◆ **ТЕКСТ**
--------------------
А самый подробный рассказ Шемякина о пребывании в психушке содержится в его книге воспоминаний о Высоцком «.Две судьбы»: «Ехали мы долго, меня везли в психбольницу имени Скворцова-Степанова, прозванную в народе “Скворечником”. Видя, что я не буйный, не кусаюсь и не пытаюсь выпрыгнуть на ходу из машины, санитары сняли с меня кожаные ремни, которыми я был связан.
Через несколько дней обнаружив, что мое психическое расстройство носит необычный характер (сам в полном сознании, а рисует чушь), меня перевезли в специализированную психиатрическую клинику им. В.П. Осипова при Военно-медицинской академии. В этой клинике на разных отделениях в этот же момент находились на “лечении” трое моих знакомых: скульптор Нежданов, скульптор Титов и художник Арефьев. В общем, ни одна психиатрическая лечебница интеллектуалами обделена не была. Отделений было три: буйное, беспокойное и тихое. Полгода я провел на беспокойном отделении, среди шестидесяти восьми пациентов клиники с ярко выраженными характерными особенностями душевных расстройств и психозов.
Чем меня кололи, какими препаратами накачивали, я мог догадываться только по ухудшающемуся день ото дня состоянию моего организма и затуманившемуся сознанию. Помнится одна из процедур, сначала меня изрядно напугавшая.
Раздетого догола меня98 “прикручивали” к операционному столу, над которым висел гигантский вогнутый зеркальный отражатель, весь испещренный тончайшими неоновыми лампами различных геометрических форм. Затем, смазав меня с головы до ног какой-то жидкостью, прикрепляли к волосам и телу электроды. В результате я весь был обмотан проводами, которые, в свою очередь, были подключены к металлическим шкафам — агрегатам с множеством счетчиков. На голову мне надевали наушники, затем я получал несколько внутривенных инъекций, после которых сознание слегка размывалось, и оставляли меня одного в кромешной темноте. В наушниках раздавался негромкий мужской голос, монотонно бубнящий тексты, состоящие из обрывочных фраз: “Абстрактная живопись. Импрессионизм. Враг, враг, кругом враги… враги… кругом…”.
--------------------
(Извлечённые данные)
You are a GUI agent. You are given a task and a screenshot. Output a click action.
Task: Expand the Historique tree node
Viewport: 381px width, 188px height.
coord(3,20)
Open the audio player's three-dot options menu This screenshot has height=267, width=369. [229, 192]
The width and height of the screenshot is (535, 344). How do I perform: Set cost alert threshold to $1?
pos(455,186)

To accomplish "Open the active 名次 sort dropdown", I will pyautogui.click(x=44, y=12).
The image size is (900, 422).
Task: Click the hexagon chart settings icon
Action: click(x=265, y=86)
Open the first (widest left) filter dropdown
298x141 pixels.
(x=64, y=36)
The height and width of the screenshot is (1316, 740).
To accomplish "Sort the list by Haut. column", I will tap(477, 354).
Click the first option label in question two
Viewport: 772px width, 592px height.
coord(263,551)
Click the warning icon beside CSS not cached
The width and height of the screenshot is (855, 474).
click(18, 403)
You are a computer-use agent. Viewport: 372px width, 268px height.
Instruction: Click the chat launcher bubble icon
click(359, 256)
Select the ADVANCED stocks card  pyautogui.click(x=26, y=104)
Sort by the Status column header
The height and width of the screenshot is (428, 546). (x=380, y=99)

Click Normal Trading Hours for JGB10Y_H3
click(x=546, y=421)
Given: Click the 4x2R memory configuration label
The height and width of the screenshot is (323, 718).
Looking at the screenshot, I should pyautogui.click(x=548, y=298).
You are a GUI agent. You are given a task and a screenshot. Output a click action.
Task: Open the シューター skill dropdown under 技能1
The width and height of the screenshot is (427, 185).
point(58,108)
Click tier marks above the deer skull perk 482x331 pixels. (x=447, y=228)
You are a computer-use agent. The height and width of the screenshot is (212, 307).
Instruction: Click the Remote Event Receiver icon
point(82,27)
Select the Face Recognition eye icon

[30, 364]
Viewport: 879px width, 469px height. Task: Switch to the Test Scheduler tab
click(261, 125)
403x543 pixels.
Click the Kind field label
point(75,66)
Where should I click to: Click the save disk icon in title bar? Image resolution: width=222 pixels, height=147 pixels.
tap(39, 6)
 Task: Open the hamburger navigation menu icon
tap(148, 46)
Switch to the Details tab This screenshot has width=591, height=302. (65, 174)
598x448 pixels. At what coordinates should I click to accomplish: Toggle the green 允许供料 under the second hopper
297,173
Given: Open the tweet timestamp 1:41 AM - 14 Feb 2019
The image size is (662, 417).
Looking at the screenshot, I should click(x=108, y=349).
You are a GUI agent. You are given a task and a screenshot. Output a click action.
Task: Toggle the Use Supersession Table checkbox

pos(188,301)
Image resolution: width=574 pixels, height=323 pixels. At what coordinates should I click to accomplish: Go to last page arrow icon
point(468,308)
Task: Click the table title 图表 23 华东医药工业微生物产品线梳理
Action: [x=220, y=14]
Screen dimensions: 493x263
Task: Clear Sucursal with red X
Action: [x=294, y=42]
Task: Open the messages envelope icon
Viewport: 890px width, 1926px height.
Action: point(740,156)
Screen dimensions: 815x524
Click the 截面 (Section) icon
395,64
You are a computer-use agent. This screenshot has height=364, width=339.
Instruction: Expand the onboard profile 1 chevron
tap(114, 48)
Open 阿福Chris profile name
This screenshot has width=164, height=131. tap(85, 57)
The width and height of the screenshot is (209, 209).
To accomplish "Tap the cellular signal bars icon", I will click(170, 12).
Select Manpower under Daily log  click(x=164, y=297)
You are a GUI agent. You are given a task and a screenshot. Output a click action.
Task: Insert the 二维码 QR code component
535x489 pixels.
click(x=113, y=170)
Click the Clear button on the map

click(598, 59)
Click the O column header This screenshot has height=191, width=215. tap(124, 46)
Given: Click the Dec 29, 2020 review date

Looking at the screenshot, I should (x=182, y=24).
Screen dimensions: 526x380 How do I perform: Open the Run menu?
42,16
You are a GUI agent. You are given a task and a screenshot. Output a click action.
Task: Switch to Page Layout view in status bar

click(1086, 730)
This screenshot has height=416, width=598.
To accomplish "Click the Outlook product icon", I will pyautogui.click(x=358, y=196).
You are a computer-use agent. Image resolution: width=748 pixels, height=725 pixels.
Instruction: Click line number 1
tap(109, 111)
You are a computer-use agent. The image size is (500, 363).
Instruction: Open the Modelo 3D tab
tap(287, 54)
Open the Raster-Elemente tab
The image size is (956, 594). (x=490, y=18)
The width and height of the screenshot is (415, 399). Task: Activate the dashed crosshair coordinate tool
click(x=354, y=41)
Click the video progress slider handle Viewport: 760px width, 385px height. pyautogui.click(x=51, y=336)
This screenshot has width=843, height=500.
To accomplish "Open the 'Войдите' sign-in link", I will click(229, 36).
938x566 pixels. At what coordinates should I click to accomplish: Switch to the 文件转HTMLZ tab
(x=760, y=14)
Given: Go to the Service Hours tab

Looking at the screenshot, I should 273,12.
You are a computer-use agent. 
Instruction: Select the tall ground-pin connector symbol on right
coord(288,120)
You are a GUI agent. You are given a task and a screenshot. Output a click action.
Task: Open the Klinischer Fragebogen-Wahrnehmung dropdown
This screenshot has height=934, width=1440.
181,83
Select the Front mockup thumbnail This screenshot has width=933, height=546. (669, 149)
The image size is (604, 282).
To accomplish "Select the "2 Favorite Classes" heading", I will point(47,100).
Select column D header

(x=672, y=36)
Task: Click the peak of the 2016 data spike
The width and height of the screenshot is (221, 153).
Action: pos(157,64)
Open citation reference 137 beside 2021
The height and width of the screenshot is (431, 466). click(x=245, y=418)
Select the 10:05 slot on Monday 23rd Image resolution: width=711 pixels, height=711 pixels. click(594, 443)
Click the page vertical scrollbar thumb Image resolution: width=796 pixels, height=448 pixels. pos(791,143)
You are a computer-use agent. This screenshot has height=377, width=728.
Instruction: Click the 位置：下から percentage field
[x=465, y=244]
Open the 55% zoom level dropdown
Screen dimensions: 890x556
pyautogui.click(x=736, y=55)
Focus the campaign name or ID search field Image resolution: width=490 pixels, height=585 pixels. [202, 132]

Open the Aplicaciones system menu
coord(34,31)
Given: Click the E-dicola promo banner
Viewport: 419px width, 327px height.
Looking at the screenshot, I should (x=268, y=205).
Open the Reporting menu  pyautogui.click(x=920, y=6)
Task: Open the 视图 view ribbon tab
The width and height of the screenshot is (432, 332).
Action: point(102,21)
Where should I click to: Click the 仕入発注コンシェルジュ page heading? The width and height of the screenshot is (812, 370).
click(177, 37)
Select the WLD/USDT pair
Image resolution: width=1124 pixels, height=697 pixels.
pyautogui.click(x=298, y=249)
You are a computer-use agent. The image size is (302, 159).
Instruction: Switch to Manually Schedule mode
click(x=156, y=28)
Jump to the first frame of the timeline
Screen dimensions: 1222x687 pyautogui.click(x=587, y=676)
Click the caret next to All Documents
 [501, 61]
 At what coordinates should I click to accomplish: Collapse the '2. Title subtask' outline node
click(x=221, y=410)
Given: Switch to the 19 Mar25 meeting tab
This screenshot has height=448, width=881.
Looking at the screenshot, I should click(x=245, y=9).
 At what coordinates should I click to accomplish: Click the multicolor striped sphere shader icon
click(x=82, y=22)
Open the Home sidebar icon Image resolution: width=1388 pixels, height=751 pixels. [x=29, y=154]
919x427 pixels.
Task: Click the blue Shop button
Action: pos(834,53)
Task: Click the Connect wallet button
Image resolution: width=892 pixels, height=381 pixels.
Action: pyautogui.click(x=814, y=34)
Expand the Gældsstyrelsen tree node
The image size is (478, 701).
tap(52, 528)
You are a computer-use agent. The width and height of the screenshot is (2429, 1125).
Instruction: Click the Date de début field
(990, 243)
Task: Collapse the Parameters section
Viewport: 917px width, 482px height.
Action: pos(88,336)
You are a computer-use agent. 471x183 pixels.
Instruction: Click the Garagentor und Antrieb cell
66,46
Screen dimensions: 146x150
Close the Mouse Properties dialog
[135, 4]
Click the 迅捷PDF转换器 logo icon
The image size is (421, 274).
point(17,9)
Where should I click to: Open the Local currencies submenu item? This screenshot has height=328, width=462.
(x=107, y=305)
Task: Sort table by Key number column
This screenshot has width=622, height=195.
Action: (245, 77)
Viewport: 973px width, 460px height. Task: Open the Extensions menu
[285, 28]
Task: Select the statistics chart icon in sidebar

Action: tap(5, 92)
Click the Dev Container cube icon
--------------------
◆ **ЗАДАНИЕ**
Объясните по тексту в одном–трёх предложениях, почему рассказчика перевезли в клинику имени В.П. Осипова при Военно-медицинской академии. Данные представляют собой отдельный, самостоятельный материал.

◆ **ОТВЕТ**
Через несколько дней обнаружили, что его психическое расстройство носит необычный характер. Он был в полном сознании, а рисовал «чушь».